Don't let the sweet pastels in "Flourish" lull you into thinking the show is just a girlish bonbon. Girl vibes pulse through the exhibit, which runs through Jan. 2 at the Minneapolis Institute of Arts, but they're cross-checked by edgy undercurrents of surrealism, sexual ambiguity and waifish satire. While there's enough pink on the walls -- also coral, tangerine, rose, mulberry and lemon -- to upholster a boudoir, it would not be the Queen Mum's lounge but more of a joint where Lady Gaga could hang out with Hello Kitty.
And to further muddle the message, two of the four artists are guys. Their appropriation of conventionally feminine colors and imagery -- flowers, bows -- further twists the gender mix.
What all four have in common is meticulous drawing styles and abundant illustrational talent. Working with colored pencil, oil pastel, watercolor and other drawing media, they employ graphic devices (ornamental patterns, flattened imagery, linear designs, lots of white space) to narrative effect. Their drawings read like "pictures," in that they hint at stories, relationships or emotional states.
Organized by the Minnesota Artists Exhibition Program, an independent curatorial department housed at the museum, the show features work by Minnesota residents.
Down-home dreams
A gentle note of domesticity floats through the large drawings of Erika Olson Gross with their quilt patterns, toys and North Woods imagery.

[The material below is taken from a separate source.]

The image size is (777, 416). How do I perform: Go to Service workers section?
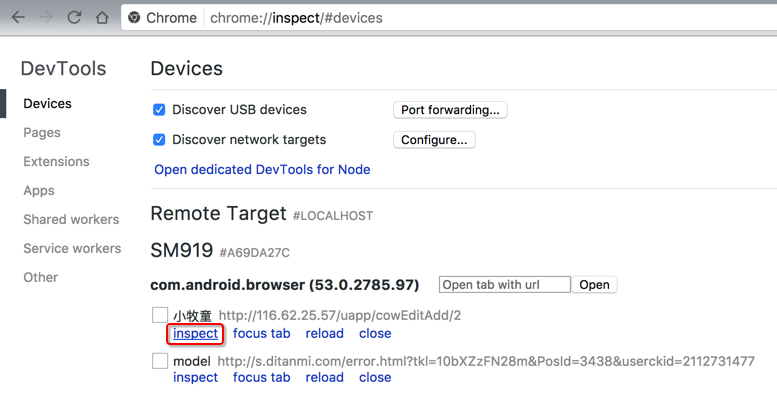click(x=72, y=249)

She deftly combines realistic pencil sketches with colorful geometric designs.
In "Dream Quilt," the heads of her two young sons appear, snuggled in sleep, at the apex of an ornamental frieze of triangles arranged in a quilt-like pattern. Simplified boats decorate another panel. Elsewhere, strings of cut-out snowflakes and teardrops hover above a wise-looking teddy bear, smiling birdhouses soar above Chinese-style waves and a circle of Scandinavian embroidery floats over a conifered shoreline. By reducing everything to its essence, her drawings gain sophistication through simplicity.